To address delayed generic competition, Rome and colleagues suggested:

  • Manufacturers could be required to notify the FTC when they receive additional patents that could extend exclusivity on their products, with tracking of potential anticompetitive practices.
  • Congress could limit pharmaceutical protections to a single regulatory exclusivity period per drug, complemented by a strategy to encourage incremental innovations on existing products, with rewards directly tied to the value they provide to patient.
  • States could adopt broader therapeutic interchange laws allowing pharmacies more flexibility to fill prescriptions with cheaper, therapeutically equivalent alternatives.
  • Increased price transparency and elimination of confidential manufacturer rebates could simplify the market and foster direct competition.

“The pervasive lack of pricing transparency and numerous obstacles to market entry documented in the articles by Rome et al and Chen et al should be addressed immediately,” the editorialists wrote.

“Otherwise, patients will experience unnecessary delays for more convenient and less painful products,” they added. “Moreover, patients, Medicare, and other insurers will continue to incur avoidable additional billions of dollars each year of drug spending because of continued product hopping.”
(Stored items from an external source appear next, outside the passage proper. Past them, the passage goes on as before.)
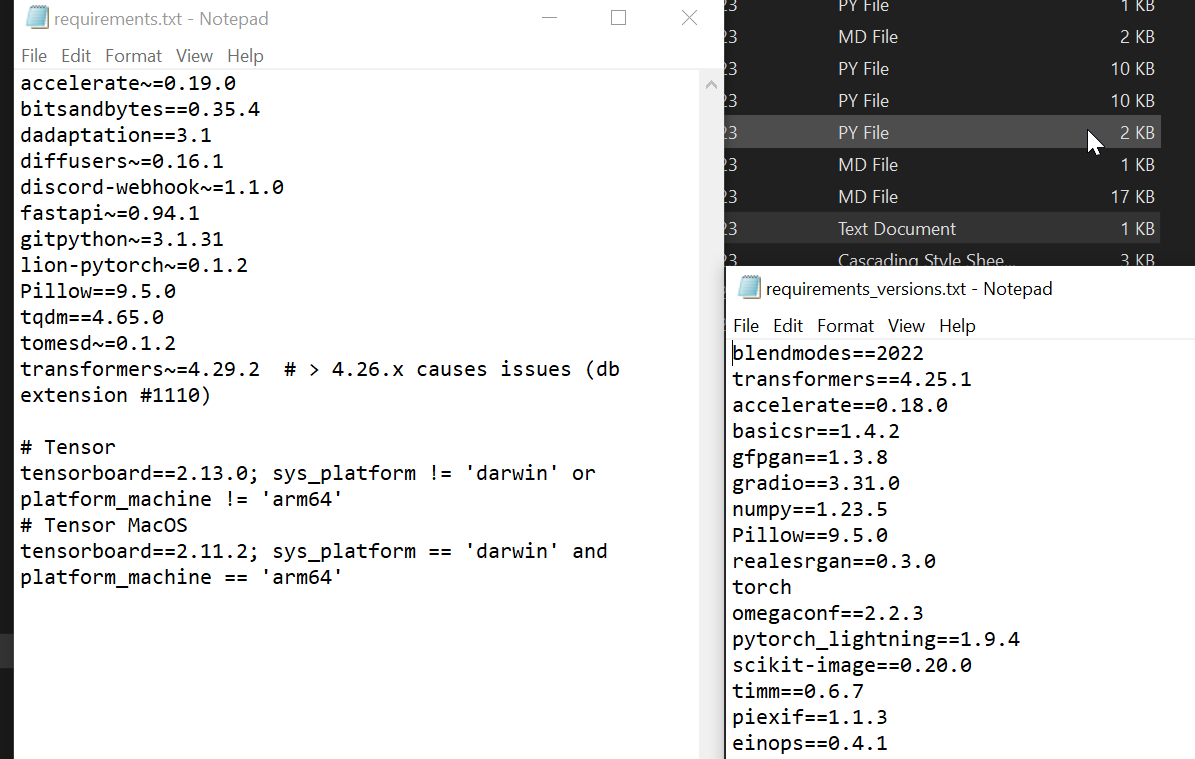Open the File menu of requirements.txt
This screenshot has height=759, width=1195.
(x=33, y=55)
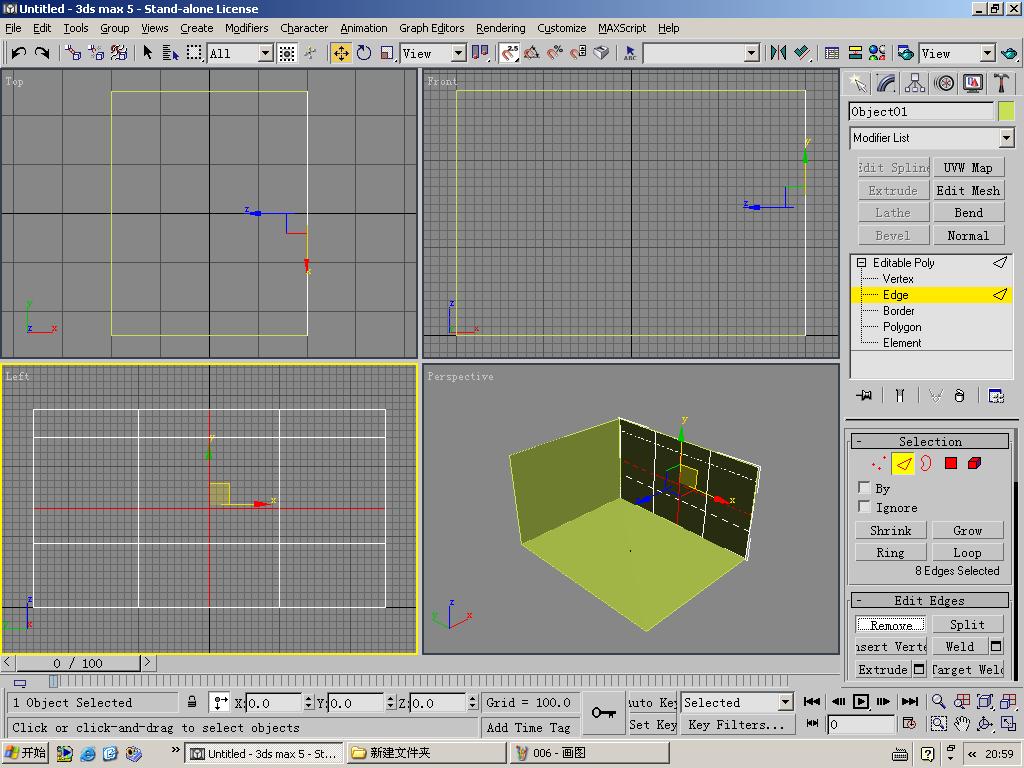This screenshot has height=768, width=1024.
Task: Check the Ignore Backfacing checkbox
Action: (x=865, y=507)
  1. Full generic competition for glatiramer acetate (Copaxone), a multiple sclerosis (MS) drug, was delayed by more than 2 years, and this delay was associated with excess U.S. spending of $4.3 billion to $6.5 billion, an economic evaluation suggested.

  2. If pricing transparency and obstacles to market entry are not addressed, patients, Medicare, and insurers will incur additional billions of dollars of drug spending because of continued product hopping, the editorialists noted.
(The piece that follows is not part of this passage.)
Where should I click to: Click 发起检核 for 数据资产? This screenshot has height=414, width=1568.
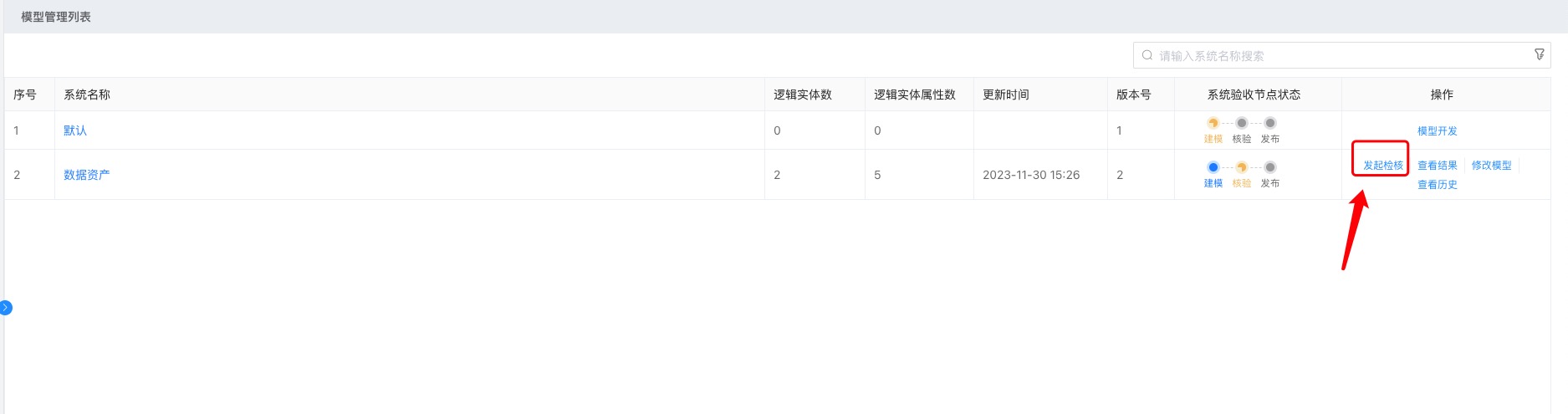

Paul Smyth, MD, Contributing Writer, BreakingMED™

The glatiramer acetate study was funded by the Anthem Public Policy Institute and Arnold Ventures. Rome reported personal fees from Blue Cross Blue Shield of Massachusetts and Alosa Health outside the submitted work.

The infliximab study was supported by the Leonard D. Schaeffer Center for Health Policy & Economics and the NIH’s National Institute on Aging. Chen reported grant funding from NIH and personal fees from Amgen outside the submitted work.

The editorialists reported no conflicts of interest.